Thursday, July 12, 2012

Firestone Rubber Company: Rubber Tappers, Forest Movements and Indigenous People


Firestone Rubber Company:
Rubber Tappers, Forest Movements and Indigenous People

            This week’s readings were on forest and indigenous people of highlands of Zomia between the borders of Thailand and Burma. We read articles on the forest people of Northern Thailand and how social and environmental drivers such as gender, religion, classicism, environment and science influenced their movements. We also read series of articles about rubber tappers in Liberia and Brazil exploring their socioeconomic conditions, environmental and health implications and resistance for change and transformation.
            Firestone Tire and Rubber Company established the largest rubber plantation in Liberia in 1926 during the presidency of Charles D. B. King the 17th president of Liberia. Firestone started the exportation of latex from Liberia during the presidency of Edwin Barclay. The Government of Liberia and Firestone signed a concession contract in 1926 for the production of latex by Firestone on 1 million acres of land, which constitute approximately 4% of the total territory and about 10% of all arable land. During WWII, the US Government in 1942 built the Robertfield International Airport (RIA) in Liberia. At that time, the airport was the largest in Africa and was used by the US for emergency landing for NASA Space Shuttle, deployment of US forces and fighter jets and the exportation of natural rubber that was instrumental in the war against the Axis Powers.
            Rubber tappers at the Firestone rubber plantation are Liberian and mostly rural people who were employed to work. The company invest very little amount in infrastructural development, health and sanitation, and inadequate safety procedures. Currently, Firestone is the only international corporation that employs a large number of Liberians. The company has about 14,000 employees most of whom are rubber tappers, who are required to tap 750 rubber trees each day at an amount of $3.80 per hour.
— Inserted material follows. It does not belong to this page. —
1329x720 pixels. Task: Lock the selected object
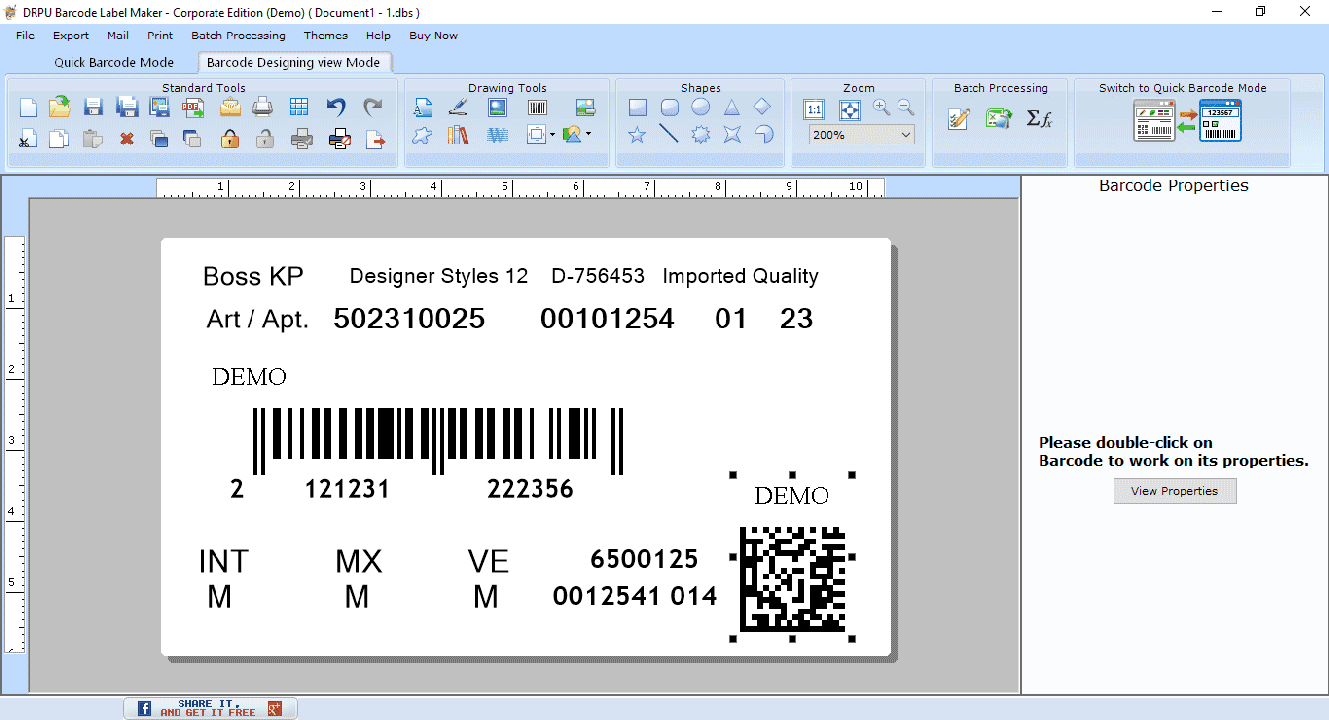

Rubber tappers are provided housing by the company that have been in existence since the 1930s with high exposure rates to carcinogenic substances such as asbestos and chemical pesticides. Workers are forcefully mandated to complete their daily quotas of their work without which their wage is decrease to account for trees that were not tapped. Rubber tappers also have to transport raw latex weighting about 70 to 140 lbs from 1 to 2 miles.
            According to environmental impact assessment survey conducted by the Government of Liberia, chemical pesticides used by Firestone on trees are released into local water resources causing several environmental and health impacts on local and rural residence.